Work to be completed: Report every line in the entries below that contains the word "Apartamentos". Copy each such line in full.
--- START ---
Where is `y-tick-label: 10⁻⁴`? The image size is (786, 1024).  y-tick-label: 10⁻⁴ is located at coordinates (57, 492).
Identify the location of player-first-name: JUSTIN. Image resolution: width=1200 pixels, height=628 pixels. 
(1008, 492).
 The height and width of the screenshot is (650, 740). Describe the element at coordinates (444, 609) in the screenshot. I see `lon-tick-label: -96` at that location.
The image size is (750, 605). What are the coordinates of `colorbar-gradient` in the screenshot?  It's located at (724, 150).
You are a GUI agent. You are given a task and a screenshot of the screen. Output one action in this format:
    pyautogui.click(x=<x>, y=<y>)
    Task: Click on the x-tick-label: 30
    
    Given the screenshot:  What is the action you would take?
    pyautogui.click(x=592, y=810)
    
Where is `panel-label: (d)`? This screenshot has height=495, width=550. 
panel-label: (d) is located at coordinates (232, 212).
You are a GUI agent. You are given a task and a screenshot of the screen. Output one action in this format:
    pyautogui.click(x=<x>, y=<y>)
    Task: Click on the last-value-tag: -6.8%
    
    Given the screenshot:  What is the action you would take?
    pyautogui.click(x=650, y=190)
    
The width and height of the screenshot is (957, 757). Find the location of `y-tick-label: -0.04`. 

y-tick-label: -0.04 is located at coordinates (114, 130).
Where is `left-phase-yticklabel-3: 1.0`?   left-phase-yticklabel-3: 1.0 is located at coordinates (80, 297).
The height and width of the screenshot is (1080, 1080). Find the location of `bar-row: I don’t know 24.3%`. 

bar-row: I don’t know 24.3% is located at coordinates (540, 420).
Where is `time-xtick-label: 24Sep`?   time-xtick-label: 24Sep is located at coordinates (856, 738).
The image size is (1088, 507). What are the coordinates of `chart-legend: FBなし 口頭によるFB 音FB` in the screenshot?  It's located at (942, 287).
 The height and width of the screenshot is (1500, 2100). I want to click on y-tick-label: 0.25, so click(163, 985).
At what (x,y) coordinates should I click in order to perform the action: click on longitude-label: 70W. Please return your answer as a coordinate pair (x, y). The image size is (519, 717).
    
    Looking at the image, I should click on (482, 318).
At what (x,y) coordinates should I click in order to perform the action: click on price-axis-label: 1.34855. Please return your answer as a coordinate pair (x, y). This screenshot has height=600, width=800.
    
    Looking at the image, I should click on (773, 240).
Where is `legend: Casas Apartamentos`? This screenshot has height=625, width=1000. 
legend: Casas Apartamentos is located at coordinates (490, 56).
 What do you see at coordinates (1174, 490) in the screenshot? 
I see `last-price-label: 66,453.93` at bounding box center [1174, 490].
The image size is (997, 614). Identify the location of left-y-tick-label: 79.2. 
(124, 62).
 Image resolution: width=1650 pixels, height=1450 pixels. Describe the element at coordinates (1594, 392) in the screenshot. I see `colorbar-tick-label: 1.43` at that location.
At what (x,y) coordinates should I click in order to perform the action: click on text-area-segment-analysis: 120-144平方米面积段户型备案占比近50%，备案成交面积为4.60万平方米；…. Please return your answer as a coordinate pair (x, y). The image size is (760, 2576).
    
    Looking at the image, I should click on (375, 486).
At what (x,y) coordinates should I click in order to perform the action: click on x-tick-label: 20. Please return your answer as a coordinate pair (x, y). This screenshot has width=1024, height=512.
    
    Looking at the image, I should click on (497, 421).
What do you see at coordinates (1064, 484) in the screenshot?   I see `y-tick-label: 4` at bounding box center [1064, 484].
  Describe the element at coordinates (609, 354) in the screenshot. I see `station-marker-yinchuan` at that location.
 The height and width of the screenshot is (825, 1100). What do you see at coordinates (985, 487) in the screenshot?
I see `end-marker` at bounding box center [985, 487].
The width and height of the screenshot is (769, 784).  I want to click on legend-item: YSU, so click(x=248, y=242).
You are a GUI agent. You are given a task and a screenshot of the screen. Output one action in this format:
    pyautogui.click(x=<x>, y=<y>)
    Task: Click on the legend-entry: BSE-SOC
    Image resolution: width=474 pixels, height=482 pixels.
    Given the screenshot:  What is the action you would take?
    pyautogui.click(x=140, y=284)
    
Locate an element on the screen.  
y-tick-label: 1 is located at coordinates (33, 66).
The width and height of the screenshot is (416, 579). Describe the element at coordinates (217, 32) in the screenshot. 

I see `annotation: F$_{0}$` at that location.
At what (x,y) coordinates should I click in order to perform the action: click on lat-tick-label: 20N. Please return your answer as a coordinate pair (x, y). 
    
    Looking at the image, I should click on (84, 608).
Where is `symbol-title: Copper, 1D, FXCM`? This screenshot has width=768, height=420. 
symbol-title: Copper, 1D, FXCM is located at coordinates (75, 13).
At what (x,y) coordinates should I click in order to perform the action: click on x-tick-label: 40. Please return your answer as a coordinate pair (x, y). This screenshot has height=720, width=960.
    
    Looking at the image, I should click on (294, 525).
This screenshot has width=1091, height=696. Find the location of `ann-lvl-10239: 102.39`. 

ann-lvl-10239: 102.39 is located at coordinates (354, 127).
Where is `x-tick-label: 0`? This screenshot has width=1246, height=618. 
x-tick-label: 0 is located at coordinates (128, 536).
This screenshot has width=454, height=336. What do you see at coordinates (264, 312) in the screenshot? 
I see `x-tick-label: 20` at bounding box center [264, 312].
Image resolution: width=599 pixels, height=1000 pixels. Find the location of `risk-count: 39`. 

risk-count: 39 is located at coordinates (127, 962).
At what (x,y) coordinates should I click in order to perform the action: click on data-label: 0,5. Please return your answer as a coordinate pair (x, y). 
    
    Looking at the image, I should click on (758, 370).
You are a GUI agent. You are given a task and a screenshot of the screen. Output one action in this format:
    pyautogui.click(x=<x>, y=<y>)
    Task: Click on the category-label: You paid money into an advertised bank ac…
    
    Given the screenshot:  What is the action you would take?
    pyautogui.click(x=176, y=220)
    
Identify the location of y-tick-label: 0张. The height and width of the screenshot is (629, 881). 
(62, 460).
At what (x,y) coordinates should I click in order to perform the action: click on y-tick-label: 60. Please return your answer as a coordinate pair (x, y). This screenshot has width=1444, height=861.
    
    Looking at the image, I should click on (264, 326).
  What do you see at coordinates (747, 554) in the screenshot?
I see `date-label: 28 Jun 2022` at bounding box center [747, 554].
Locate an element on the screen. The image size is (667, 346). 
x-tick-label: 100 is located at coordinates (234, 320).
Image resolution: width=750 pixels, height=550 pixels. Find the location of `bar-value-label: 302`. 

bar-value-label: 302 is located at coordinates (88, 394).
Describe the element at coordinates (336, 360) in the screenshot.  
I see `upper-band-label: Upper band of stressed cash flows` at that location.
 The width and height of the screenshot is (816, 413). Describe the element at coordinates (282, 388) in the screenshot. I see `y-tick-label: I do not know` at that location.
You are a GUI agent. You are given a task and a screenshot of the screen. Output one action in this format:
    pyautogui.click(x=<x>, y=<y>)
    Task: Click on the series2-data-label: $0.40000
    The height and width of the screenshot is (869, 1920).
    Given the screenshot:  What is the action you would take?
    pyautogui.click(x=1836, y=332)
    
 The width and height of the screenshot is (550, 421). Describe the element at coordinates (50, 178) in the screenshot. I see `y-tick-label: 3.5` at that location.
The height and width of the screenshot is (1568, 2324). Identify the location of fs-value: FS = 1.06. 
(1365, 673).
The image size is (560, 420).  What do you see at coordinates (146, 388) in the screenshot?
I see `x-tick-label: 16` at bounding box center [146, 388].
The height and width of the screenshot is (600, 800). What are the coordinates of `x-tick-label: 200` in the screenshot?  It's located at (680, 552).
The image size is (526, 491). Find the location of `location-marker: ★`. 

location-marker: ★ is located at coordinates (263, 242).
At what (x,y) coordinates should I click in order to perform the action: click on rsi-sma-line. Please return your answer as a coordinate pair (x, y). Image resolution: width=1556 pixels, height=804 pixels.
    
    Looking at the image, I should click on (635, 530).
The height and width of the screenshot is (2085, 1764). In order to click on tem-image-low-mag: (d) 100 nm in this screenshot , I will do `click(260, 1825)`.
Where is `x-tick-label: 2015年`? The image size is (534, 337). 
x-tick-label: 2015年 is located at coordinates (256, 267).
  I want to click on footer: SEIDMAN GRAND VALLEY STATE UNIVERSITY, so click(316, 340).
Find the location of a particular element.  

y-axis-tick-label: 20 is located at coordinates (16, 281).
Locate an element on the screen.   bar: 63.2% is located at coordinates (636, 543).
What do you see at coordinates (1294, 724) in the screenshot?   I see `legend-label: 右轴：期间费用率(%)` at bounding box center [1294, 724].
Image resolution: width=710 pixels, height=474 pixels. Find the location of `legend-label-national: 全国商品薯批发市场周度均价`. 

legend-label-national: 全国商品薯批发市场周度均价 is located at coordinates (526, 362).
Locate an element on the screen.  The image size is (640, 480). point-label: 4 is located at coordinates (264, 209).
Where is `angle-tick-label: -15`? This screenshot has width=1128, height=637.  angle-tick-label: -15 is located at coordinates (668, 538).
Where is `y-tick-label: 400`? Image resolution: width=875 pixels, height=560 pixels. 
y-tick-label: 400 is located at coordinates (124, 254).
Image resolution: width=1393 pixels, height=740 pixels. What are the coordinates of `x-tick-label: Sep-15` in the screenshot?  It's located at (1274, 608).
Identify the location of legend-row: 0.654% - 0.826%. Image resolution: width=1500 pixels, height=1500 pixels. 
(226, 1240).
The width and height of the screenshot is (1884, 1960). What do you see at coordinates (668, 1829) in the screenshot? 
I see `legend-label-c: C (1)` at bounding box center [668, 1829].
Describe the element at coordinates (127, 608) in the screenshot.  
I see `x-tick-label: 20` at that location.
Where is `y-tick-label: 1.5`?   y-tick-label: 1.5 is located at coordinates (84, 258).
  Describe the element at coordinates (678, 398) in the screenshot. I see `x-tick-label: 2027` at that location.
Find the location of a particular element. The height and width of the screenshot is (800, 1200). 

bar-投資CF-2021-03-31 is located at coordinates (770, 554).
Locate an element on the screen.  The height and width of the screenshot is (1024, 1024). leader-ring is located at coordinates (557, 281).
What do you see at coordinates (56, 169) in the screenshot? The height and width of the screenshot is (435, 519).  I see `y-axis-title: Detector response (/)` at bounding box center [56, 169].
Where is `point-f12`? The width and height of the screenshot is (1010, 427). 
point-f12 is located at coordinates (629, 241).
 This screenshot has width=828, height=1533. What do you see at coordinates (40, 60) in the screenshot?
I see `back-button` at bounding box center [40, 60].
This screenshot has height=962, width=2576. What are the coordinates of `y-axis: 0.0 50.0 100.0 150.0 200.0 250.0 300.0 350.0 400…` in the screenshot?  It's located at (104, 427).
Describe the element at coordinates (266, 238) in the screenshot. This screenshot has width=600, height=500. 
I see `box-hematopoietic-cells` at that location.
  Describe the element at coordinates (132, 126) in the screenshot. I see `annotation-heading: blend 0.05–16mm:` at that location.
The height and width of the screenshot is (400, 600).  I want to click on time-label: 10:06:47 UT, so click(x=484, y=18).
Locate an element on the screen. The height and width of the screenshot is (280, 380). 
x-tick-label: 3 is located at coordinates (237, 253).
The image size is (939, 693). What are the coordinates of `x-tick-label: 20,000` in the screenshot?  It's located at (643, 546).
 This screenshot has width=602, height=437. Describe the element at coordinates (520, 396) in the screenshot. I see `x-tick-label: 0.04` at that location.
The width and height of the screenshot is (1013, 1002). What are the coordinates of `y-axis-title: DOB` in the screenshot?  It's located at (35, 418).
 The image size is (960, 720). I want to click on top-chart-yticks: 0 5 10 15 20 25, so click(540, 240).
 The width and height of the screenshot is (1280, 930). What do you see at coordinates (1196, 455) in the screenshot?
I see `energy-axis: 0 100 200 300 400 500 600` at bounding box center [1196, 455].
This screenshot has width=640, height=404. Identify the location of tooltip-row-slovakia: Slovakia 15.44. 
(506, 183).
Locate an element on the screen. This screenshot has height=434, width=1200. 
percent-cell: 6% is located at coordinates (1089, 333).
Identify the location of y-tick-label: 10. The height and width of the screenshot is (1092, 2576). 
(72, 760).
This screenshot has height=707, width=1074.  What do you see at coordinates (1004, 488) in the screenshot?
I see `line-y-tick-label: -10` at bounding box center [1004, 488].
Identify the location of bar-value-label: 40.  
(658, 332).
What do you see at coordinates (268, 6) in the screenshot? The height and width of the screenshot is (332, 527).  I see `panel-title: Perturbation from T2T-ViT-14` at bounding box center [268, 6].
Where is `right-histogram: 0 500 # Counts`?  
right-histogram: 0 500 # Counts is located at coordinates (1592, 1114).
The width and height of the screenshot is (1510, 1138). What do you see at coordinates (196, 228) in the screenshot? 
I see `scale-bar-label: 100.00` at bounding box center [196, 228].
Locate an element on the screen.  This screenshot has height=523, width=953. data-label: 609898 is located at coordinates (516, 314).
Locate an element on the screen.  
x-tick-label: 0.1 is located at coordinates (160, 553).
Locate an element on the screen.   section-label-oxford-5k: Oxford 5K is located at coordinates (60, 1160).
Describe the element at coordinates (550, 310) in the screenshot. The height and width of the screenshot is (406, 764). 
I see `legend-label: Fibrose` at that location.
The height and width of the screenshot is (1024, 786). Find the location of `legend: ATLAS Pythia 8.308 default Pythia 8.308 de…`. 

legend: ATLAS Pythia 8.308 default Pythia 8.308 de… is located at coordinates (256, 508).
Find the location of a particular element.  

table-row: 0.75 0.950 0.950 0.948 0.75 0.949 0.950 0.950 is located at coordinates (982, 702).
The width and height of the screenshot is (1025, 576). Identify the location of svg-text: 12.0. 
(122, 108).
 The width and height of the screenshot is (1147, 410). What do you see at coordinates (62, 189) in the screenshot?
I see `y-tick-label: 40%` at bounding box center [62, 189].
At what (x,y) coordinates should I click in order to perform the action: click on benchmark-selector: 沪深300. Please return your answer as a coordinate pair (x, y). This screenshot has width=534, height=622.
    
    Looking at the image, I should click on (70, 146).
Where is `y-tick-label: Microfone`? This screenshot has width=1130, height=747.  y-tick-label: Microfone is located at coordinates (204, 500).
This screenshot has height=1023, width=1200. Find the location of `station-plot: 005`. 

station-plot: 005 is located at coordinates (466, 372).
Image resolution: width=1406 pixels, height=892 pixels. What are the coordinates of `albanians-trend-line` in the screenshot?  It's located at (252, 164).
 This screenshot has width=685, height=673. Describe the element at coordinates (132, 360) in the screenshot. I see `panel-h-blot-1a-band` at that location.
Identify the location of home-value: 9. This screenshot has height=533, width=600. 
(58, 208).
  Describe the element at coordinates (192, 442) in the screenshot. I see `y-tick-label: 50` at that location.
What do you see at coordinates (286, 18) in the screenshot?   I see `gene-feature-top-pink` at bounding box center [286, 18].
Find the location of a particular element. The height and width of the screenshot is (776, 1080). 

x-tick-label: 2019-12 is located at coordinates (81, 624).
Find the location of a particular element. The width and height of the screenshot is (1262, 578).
--- END ---
Task solution:
Where is `legend: Casas Apartamentos`? This screenshot has height=625, width=1000. 
legend: Casas Apartamentos is located at coordinates (490, 56).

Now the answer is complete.